集団就職世代の想い出といま

北東北の奥深い山の集落から15歳の誕生日を迎えたばかりの少年が大都会の町工場に就職した。それから60年ほどが過ぎたいま、さまざまな想い出とこれからを綴る。

酒仲間に飛び込んで「正義」を訴える彼

 パート仕事の帰りに駅前広場の休憩所に近づくとこちらに向かって手招きするおじさんの姿が目にとまった。おじさんは、昼頃から酒を楽しむ仲間の一人として上機嫌のようであった。

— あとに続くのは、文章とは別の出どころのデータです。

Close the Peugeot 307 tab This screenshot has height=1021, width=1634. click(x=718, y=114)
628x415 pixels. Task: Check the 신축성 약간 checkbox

屋根付きの駅前休憩所は交番のすぐそばにあり誰でも安心して休めるのだが結構酒好きのお年寄りが集まる場所として知られているところ。

 手招きするおじさんは、よく見ると20年来の親しい知人である。彼は関西の有力メディア管理職として東京で定年を迎えた。残念ながら子供さんに恵まれなかった。ということは孫にも恵まれない。定年後に酒に頼る生活が続くようになったのは、そんな思いがあったのではないかと思うのである。

 彼は、日頃から「正義」とか「改革」の必要性を訴えていた。酔いが回ってもその弁舌は変わることがなかった。おそらくそうした気性から呑み仲間を求めて駅前広場の休憩所に加わったのだろうと思う。昼頃から仲間とともに上機嫌になる人たちには共通の生きざまがあるようにも思う。そこに飛び込む彼の「思い切り」には「覚悟」も必要だったろう。

 昔のこと「境遇」や「思い」をともにすることこそが「信頼」につながることを教えられたことを思い浮かべながら親しい知人の彼と分かれた。